The glymphatic system is merely one component in a complex sequence of processes happening within the brain during sleep. It is becoming evident that sleep may play a crucial role in our brain’s physiological maintenance.

At present, there are no glymphatic-directed therapies to intervene in any of the mentioned various disease processes. As a result, the primary goal of future studies will be the identification of a novel target for up or down-regulating CSF-ISF exchange within the glymphatic pathway, ultimately to promote improved solute clearance in diseases where metabolite accumulation is a prominent feature (15).

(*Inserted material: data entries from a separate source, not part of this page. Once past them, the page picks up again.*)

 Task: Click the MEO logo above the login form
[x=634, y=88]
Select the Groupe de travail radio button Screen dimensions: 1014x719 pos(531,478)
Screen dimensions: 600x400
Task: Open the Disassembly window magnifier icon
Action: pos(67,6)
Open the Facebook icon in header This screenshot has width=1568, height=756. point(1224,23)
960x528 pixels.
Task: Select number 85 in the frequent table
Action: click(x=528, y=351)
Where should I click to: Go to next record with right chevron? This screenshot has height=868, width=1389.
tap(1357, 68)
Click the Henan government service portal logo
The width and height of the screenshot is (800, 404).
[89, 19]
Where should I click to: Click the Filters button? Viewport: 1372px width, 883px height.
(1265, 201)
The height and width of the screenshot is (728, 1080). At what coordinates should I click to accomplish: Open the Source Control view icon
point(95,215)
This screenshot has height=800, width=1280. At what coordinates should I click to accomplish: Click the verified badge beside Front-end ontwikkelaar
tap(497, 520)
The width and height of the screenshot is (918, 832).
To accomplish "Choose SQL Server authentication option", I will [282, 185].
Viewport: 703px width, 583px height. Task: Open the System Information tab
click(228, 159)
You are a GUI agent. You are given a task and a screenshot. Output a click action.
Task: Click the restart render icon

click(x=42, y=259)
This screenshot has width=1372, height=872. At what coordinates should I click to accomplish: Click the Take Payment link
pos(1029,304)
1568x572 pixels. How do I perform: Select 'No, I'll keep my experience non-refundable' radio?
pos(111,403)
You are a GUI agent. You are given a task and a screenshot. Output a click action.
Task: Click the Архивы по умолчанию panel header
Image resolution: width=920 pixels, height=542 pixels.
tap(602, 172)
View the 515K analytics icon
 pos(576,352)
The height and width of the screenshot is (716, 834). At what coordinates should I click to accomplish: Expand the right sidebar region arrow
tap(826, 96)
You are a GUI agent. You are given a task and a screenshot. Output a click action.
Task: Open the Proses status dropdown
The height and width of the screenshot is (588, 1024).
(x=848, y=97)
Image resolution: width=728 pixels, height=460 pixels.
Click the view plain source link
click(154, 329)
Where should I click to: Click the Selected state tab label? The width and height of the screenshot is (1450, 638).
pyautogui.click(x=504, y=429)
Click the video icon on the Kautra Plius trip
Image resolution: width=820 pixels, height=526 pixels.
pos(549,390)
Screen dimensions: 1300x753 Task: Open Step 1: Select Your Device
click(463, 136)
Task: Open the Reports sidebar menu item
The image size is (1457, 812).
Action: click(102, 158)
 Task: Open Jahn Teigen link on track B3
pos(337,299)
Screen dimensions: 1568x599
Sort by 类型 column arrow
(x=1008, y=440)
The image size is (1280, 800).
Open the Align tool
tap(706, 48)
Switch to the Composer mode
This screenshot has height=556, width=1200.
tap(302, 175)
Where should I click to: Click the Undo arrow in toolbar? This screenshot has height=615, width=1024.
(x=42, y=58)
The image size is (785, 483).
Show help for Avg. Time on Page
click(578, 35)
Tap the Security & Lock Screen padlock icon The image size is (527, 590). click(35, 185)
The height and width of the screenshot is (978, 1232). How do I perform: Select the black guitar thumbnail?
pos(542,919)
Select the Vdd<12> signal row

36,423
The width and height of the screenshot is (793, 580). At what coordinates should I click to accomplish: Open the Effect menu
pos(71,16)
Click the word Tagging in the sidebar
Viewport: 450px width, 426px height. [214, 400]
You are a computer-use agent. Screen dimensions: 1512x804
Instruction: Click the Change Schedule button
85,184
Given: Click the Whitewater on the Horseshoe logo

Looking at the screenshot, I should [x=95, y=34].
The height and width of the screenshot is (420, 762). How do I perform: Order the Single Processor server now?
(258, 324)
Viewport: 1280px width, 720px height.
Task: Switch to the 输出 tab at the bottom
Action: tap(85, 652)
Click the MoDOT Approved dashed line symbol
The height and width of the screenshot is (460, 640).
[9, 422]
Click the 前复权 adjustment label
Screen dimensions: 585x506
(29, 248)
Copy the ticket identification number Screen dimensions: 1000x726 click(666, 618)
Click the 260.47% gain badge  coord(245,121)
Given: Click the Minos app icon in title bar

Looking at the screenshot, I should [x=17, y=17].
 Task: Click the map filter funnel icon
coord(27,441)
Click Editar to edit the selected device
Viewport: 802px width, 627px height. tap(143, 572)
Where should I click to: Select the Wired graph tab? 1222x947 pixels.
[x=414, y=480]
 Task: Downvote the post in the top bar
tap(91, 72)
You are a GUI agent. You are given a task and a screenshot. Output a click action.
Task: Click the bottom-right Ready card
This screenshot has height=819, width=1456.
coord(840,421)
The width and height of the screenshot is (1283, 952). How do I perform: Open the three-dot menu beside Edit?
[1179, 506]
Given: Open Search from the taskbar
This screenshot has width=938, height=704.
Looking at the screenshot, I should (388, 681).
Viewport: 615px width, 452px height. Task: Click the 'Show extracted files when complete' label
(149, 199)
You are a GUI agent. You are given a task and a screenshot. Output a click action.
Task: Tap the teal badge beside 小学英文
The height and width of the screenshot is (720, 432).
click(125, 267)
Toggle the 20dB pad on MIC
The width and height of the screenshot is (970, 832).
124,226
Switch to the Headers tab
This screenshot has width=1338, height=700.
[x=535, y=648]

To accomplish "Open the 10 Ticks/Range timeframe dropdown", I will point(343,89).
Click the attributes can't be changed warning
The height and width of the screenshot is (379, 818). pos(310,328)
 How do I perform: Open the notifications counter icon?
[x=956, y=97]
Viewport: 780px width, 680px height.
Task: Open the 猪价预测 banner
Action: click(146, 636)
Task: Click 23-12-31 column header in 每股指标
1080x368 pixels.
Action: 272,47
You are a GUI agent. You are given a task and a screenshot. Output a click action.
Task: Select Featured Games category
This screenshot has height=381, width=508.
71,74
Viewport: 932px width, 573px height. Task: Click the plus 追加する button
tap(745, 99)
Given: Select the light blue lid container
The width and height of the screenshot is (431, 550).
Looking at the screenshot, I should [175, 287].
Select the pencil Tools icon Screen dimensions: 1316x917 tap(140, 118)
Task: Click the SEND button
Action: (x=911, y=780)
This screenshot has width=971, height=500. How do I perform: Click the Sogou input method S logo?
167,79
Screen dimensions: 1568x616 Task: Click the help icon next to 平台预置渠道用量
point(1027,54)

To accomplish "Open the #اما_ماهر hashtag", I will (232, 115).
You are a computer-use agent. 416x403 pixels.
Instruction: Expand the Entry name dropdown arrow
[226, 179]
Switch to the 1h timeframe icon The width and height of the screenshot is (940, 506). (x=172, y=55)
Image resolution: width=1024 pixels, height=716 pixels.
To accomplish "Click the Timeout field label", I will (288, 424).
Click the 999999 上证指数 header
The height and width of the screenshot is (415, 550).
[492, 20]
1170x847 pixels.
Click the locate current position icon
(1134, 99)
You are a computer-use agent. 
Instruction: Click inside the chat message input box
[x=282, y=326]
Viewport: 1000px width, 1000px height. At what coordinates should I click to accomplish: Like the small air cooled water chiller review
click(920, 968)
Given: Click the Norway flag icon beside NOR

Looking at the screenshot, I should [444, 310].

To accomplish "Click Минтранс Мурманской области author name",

More research is needed to resolve current discrepancies surrounding many other aspects of the system (19). To date, the concept of the glymphatic pathway as a waste removal system in the central nervous system has been strengthened considerably by recent preclinical research. There are still considerable gaps remaining with regard to its existence in the human brain. (3). Given the therapeutic potential that a comprehensive understanding of brain waste clearance pathways might offer, further research and clarification is greatly justified (20).